→ Instructions for the task: In the records below, please retype word for word every line from the one containing "Februar 2017 (269, 1967)" through the final one, both included, and nothing else.

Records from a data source
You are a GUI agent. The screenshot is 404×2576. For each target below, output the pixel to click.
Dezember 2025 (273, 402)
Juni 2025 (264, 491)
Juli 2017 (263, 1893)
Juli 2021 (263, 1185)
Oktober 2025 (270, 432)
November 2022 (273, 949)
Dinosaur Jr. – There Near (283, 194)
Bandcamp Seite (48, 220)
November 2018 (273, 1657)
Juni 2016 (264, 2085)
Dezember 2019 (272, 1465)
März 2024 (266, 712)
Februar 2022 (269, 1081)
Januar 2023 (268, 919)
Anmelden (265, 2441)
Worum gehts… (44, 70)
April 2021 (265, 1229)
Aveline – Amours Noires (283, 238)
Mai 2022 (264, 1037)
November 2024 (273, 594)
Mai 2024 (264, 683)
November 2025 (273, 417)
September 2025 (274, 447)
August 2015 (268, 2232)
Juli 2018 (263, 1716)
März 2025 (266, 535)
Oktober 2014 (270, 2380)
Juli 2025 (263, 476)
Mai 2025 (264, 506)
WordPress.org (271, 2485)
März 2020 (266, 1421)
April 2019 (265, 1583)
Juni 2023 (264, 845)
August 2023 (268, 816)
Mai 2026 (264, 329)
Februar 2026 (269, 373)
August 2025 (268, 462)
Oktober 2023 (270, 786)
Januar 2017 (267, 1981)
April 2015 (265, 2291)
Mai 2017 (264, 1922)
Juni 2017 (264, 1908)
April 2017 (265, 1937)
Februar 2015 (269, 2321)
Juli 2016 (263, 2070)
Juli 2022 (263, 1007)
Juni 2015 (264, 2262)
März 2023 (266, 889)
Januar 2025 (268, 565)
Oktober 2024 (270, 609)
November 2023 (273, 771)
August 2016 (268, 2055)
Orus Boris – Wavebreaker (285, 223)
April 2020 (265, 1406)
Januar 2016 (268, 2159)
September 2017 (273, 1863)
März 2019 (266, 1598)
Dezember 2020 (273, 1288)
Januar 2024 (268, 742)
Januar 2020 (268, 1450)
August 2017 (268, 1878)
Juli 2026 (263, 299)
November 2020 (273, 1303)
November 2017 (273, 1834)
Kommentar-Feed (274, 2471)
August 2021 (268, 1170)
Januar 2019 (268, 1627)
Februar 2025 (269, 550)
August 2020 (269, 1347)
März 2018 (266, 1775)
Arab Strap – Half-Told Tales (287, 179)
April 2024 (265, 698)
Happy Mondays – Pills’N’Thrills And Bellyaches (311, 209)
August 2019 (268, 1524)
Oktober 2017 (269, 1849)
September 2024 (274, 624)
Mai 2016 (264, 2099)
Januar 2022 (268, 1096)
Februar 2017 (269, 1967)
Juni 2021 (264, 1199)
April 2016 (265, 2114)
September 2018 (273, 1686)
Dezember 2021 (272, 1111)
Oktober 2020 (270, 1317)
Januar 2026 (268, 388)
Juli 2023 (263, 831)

→ Answer for this exercise:
Februar 2017 (269, 1967)
Juni 2021 (264, 1199)
April 2016 (265, 2114)
September 2018 (273, 1686)
Dezember 2021 (272, 1111)
Oktober 2020 (270, 1317)
Januar 2026 (268, 388)
Juli 2023 (263, 831)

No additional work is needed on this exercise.